> _INSTRUCTIONS FOR THE TASK_:
Copy each line of the records exactly, stopping only after the line that contains "Viewport: 567px width, 469px height." has been written, and leave pictures out.

(Stored data entries)

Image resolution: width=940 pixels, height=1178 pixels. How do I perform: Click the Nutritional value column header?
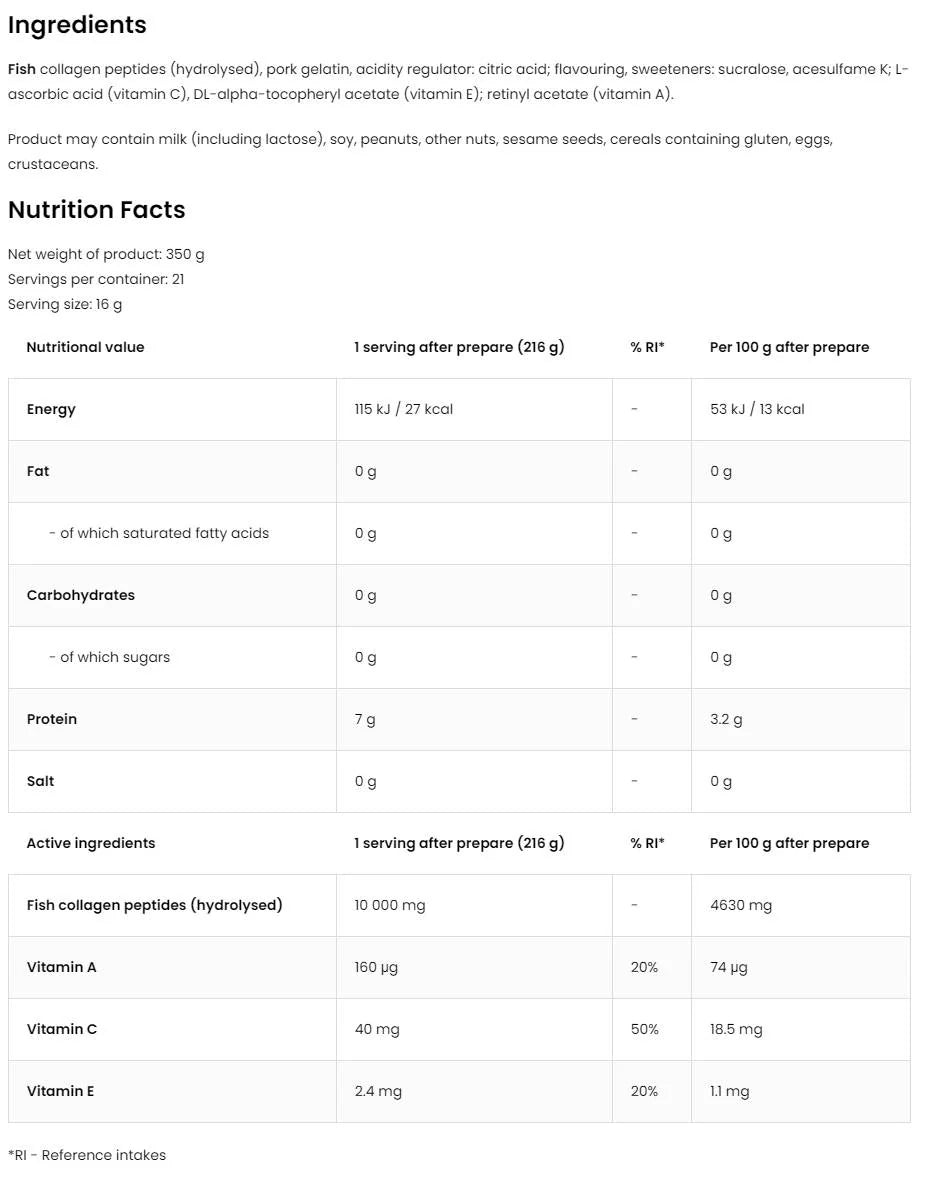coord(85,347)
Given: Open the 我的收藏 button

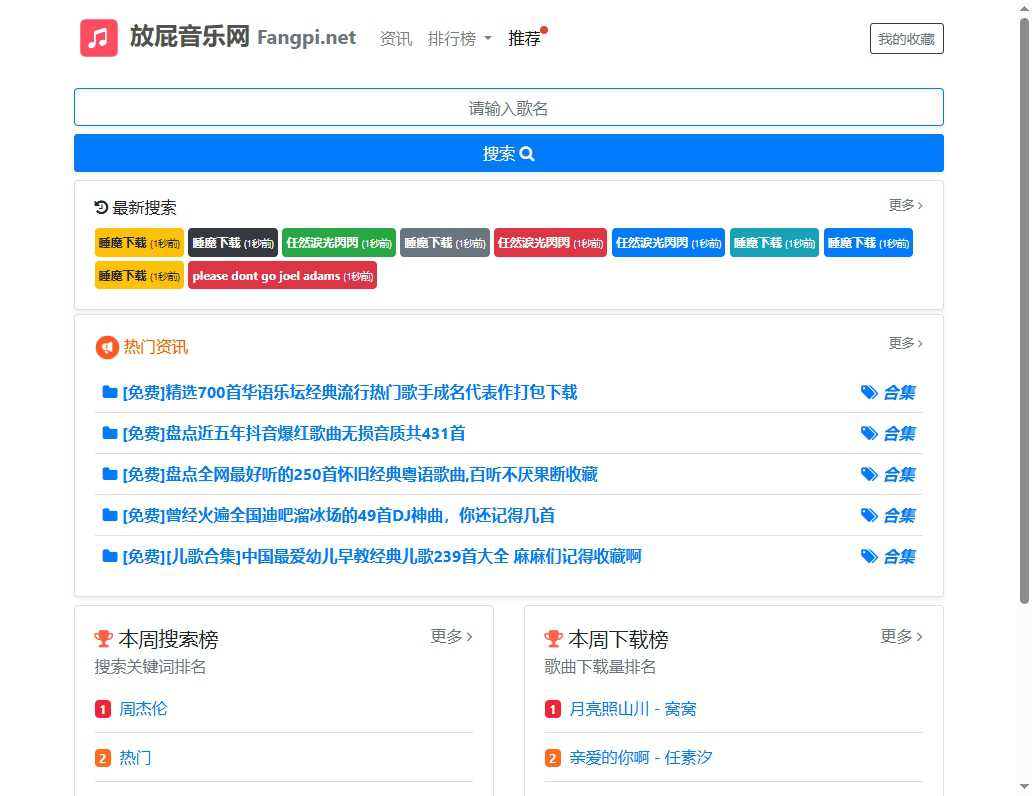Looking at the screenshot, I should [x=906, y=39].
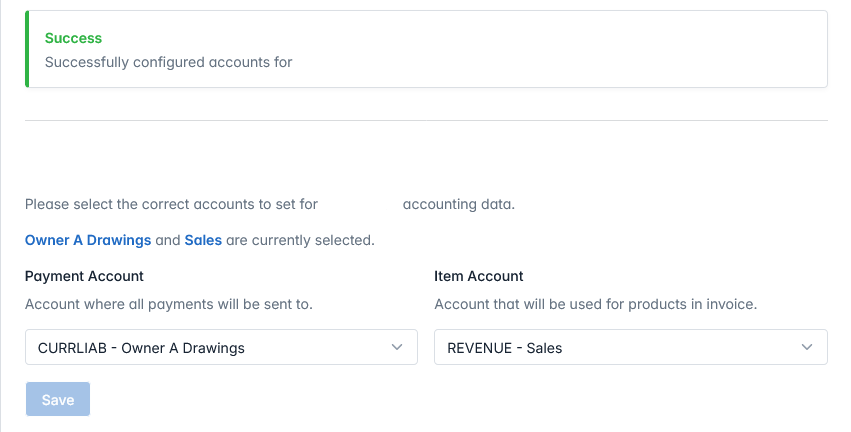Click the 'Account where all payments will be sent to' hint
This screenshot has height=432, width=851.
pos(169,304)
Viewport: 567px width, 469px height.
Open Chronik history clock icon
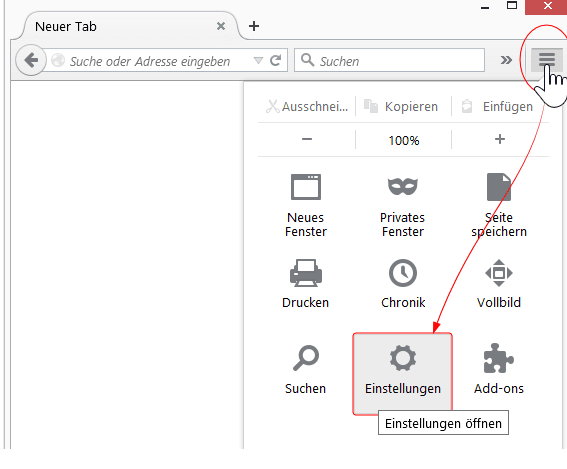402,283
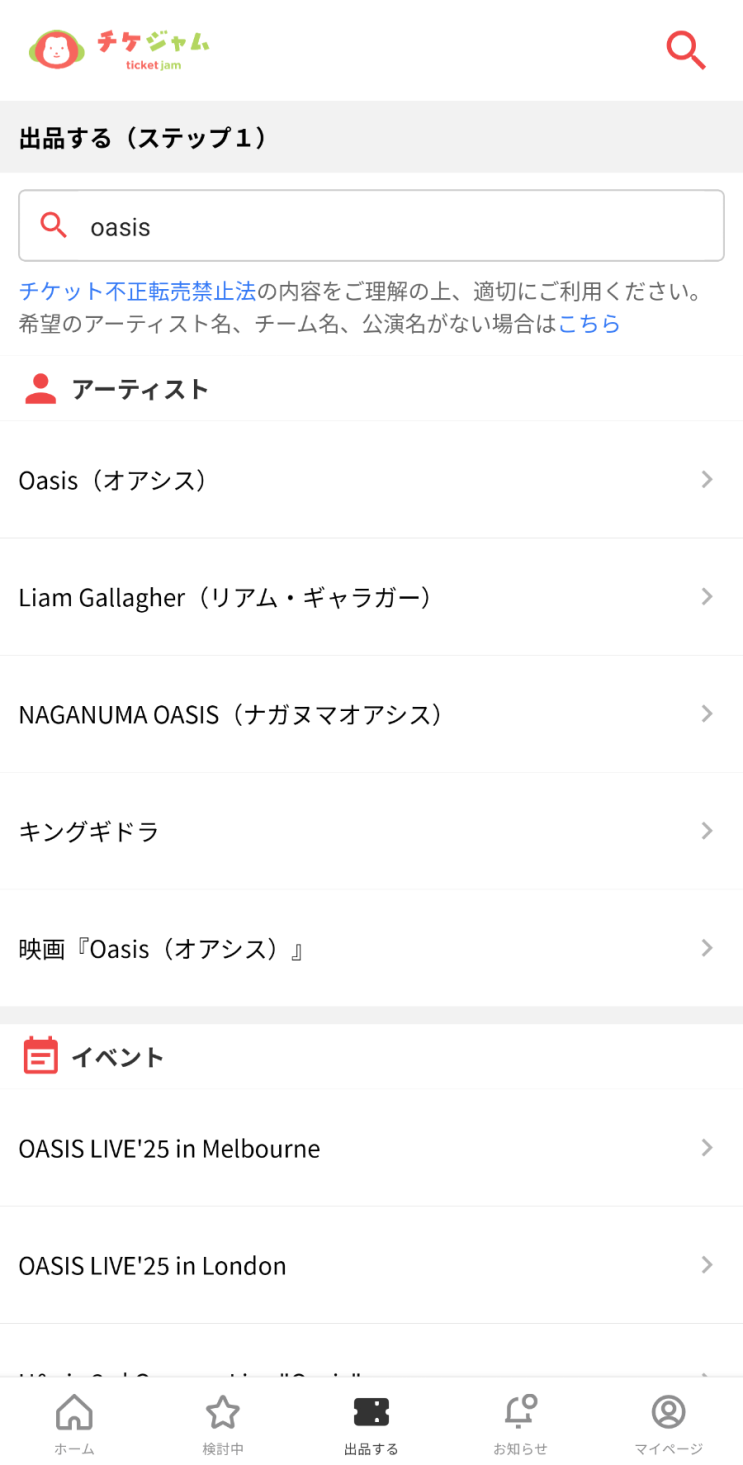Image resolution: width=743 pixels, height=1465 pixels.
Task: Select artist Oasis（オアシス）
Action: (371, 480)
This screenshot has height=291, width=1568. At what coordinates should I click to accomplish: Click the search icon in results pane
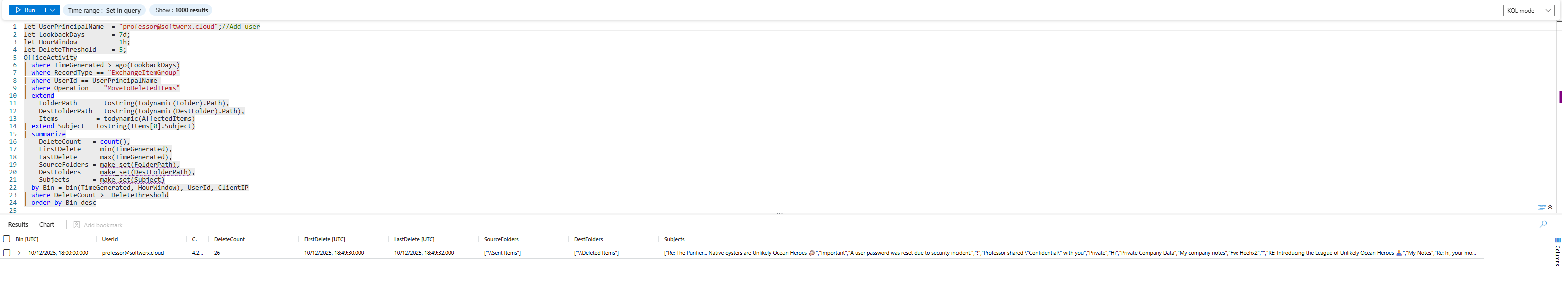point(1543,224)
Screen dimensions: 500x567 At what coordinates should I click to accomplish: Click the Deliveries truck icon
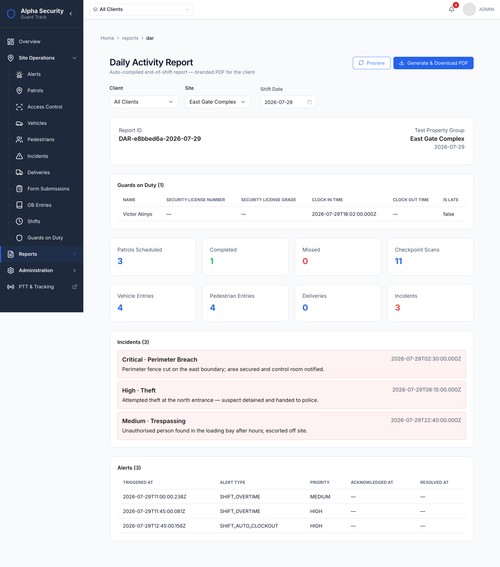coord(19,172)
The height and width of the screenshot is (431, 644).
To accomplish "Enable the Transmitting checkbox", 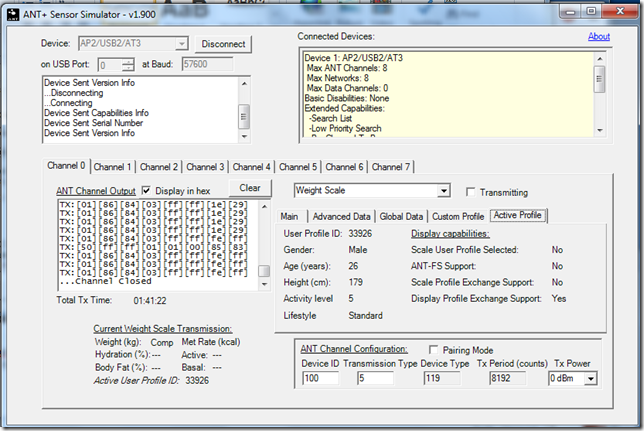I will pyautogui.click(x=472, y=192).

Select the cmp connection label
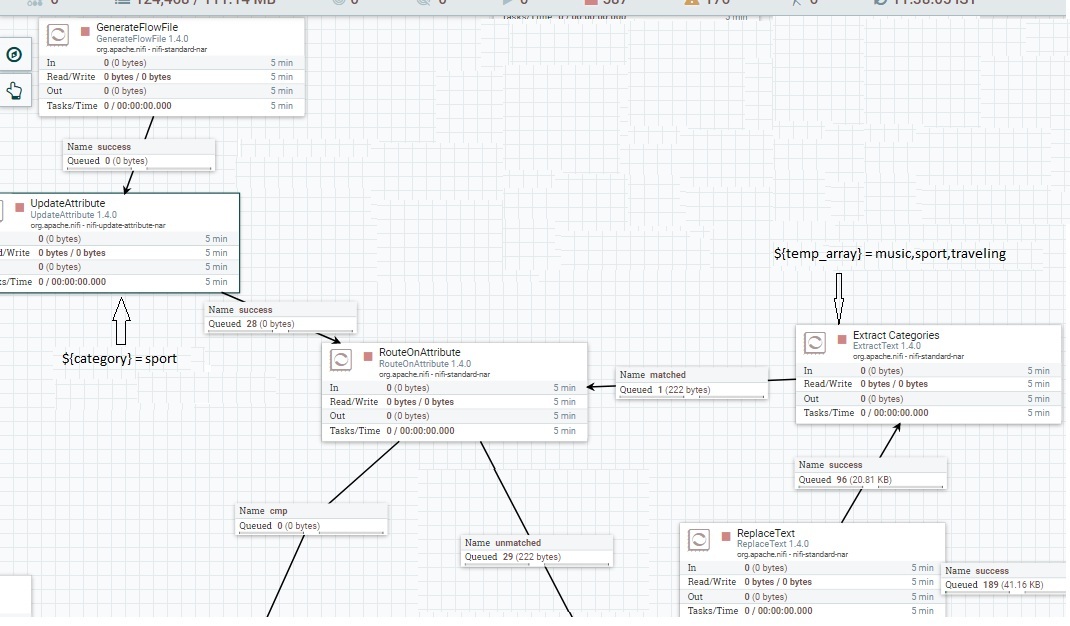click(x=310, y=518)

> _EXERCISE SOLUTION_:
Image resolution: width=940 pixels, height=1178 pixels. How do I perform: Click the Nutritional value column header?
coord(85,347)
Given: Open the 我的收藏 button

Looking at the screenshot, I should [x=906, y=39].
Click the 'Account where all payments will be sent to' hint
This screenshot has height=432, width=851.
pos(169,304)
Viewport: 567px width, 469px height.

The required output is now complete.